» DATA SHOWN:
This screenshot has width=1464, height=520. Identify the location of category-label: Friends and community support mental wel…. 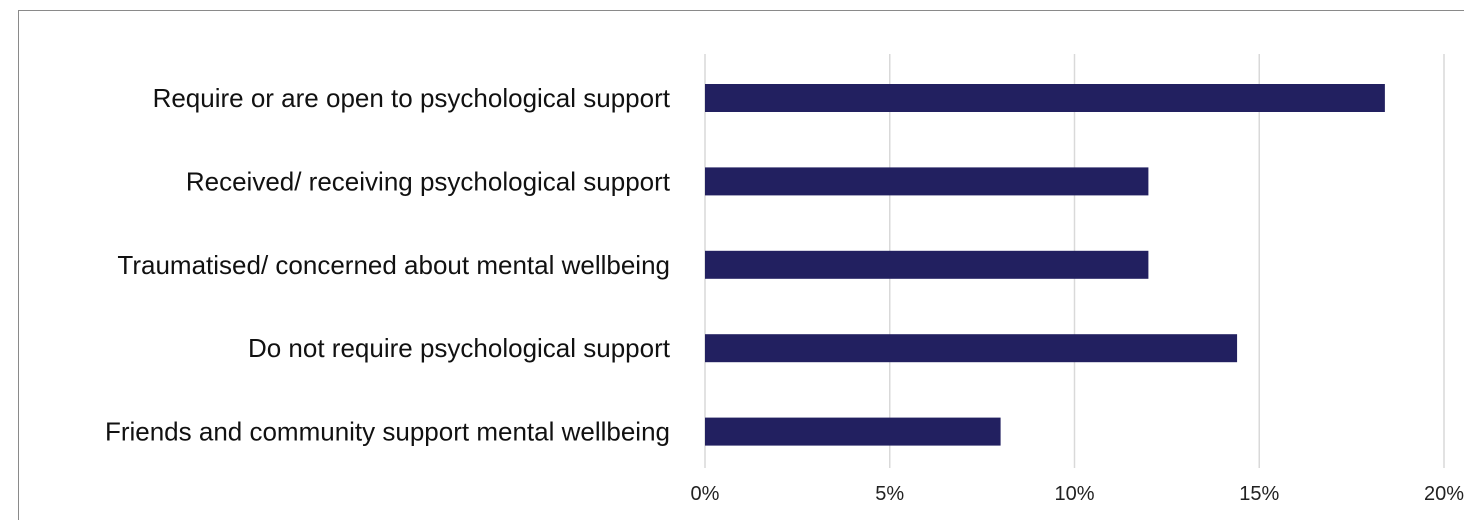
--
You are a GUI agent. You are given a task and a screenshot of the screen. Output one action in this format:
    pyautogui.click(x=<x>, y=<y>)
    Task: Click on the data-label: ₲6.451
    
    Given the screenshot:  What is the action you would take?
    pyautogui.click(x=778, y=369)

» BRIEF: Rewrite the rows from the line with "You are a GUI" to the line with "pyautogui.click(x=778, y=369)", changing "GUI agent" to "screen assistant" and keeping everything else the same.

» REPLY:
You are a screen assistant. You are given a task and a screenshot of the screen. Output one action in this format:
    pyautogui.click(x=<x>, y=<y>)
    Task: Click on the data-label: ₲6.451
    
    Given the screenshot:  What is the action you would take?
    pyautogui.click(x=778, y=369)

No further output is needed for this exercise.